Rewrite the records below, substituting "Display size" for every instance of "Screen dimensions" and keeping everything else the same.

* start TASK INPUTS *

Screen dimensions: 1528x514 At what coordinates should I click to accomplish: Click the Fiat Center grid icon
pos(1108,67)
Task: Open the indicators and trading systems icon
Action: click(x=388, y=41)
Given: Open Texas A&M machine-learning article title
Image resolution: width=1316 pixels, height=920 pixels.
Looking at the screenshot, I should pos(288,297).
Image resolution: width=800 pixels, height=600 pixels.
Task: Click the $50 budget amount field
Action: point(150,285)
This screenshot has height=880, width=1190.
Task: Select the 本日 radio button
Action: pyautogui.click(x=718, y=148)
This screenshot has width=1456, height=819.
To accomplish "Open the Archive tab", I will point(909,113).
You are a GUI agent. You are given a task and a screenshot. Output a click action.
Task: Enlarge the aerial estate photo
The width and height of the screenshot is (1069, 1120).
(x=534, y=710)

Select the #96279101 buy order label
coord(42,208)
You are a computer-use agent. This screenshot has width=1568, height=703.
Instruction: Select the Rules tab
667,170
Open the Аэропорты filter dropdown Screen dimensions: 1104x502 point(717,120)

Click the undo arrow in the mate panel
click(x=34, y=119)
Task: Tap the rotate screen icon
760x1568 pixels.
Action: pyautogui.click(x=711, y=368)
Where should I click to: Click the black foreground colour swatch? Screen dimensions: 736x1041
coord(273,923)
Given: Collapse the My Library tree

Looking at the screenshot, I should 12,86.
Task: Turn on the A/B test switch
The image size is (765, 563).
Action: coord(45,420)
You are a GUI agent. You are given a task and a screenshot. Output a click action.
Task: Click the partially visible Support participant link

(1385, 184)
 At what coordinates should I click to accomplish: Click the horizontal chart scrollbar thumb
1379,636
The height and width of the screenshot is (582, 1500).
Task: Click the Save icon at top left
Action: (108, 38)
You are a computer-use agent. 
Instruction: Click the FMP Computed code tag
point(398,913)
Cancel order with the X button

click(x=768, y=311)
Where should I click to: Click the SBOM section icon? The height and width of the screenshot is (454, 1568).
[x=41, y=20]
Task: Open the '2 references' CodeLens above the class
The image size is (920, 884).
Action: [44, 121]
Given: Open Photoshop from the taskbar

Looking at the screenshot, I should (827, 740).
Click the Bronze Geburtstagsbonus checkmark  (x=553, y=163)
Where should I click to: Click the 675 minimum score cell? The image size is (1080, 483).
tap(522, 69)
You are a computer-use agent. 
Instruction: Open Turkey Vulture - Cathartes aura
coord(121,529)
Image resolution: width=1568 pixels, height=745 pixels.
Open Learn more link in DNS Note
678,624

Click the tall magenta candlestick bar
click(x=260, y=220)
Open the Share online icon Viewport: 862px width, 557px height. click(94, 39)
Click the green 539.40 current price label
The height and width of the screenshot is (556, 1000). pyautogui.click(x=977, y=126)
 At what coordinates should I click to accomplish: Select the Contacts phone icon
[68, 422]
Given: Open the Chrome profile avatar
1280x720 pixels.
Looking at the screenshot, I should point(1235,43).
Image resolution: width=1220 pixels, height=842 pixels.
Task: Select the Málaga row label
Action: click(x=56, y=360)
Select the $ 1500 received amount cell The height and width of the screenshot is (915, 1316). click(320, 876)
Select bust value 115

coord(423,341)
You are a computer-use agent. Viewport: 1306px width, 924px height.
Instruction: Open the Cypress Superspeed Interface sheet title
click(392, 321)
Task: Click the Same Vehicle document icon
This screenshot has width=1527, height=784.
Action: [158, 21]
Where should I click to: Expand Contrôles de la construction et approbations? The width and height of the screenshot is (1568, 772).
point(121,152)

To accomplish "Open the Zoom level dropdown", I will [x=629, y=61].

* end TASK INPUTS *

RESPONSE TO THIS EXERCISE:
Display size: 1528x514 At what coordinates should I click to accomplish: Click the Fiat Center grid icon
pos(1108,67)
Task: Open the indicators and trading systems icon
Action: click(x=388, y=41)
Given: Open Texas A&M machine-learning article title
Image resolution: width=1316 pixels, height=920 pixels.
Looking at the screenshot, I should pos(288,297).
Image resolution: width=800 pixels, height=600 pixels.
Task: Click the $50 budget amount field
Action: point(150,285)
This screenshot has height=880, width=1190.
Task: Select the 本日 radio button
Action: pyautogui.click(x=718, y=148)
This screenshot has width=1456, height=819.
To accomplish "Open the Archive tab", I will point(909,113).
You are a GUI agent. You are given a task and a screenshot. Output a click action.
Task: Enlarge the aerial estate photo
The width and height of the screenshot is (1069, 1120).
(x=534, y=710)

Select the #96279101 buy order label
coord(42,208)
You are a computer-use agent. This screenshot has width=1568, height=703.
Instruction: Select the Rules tab
667,170
Open the Аэропорты filter dropdown Display size: 1104x502 point(717,120)

Click the undo arrow in the mate panel
click(x=34, y=119)
Task: Tap the rotate screen icon
760x1568 pixels.
Action: pyautogui.click(x=711, y=368)
Where should I click to: Click the black foreground colour swatch? Display size: 736x1041
coord(273,923)
Given: Collapse the My Library tree

Looking at the screenshot, I should 12,86.
Task: Turn on the A/B test switch
The image size is (765, 563).
Action: coord(45,420)
You are a GUI agent. You are given a task and a screenshot. Output a click action.
Task: Click the partially visible Support participant link

(1385, 184)
 At what coordinates should I click to accomplish: Click the horizontal chart scrollbar thumb
1379,636
The height and width of the screenshot is (582, 1500).
Task: Click the Save icon at top left
Action: (108, 38)
You are a computer-use agent. 
Instruction: Click the FMP Computed code tag
point(398,913)
Cancel order with the X button

click(x=768, y=311)
Where should I click to: Click the SBOM section icon? The height and width of the screenshot is (454, 1568).
[x=41, y=20]
Task: Open the '2 references' CodeLens above the class
The image size is (920, 884).
Action: [44, 121]
Given: Open Photoshop from the taskbar

Looking at the screenshot, I should (827, 740).
Click the Bronze Geburtstagsbonus checkmark  (x=553, y=163)
Where should I click to: Click the 675 minimum score cell? The image size is (1080, 483).
tap(522, 69)
You are a computer-use agent. 
Instruction: Open Turkey Vulture - Cathartes aura
coord(121,529)
Image resolution: width=1568 pixels, height=745 pixels.
Open Learn more link in DNS Note
678,624

Click the tall magenta candlestick bar
click(x=260, y=220)
Open the Share online icon Viewport: 862px width, 557px height. click(94, 39)
Click the green 539.40 current price label
The height and width of the screenshot is (556, 1000). pyautogui.click(x=977, y=126)
 At what coordinates should I click to accomplish: Select the Contacts phone icon
[68, 422]
Given: Open the Chrome profile avatar
1280x720 pixels.
Looking at the screenshot, I should point(1235,43).
Image resolution: width=1220 pixels, height=842 pixels.
Task: Select the Málaga row label
Action: click(x=56, y=360)
Select the $ 1500 received amount cell The height and width of the screenshot is (915, 1316). click(320, 876)
Select bust value 115

coord(423,341)
You are a computer-use agent. Viewport: 1306px width, 924px height.
Instruction: Open the Cypress Superspeed Interface sheet title
click(392, 321)
Task: Click the Same Vehicle document icon
This screenshot has width=1527, height=784.
Action: [158, 21]
Where should I click to: Expand Contrôles de la construction et approbations? The width and height of the screenshot is (1568, 772).
point(121,152)

To accomplish "Open the Zoom level dropdown", I will [x=629, y=61].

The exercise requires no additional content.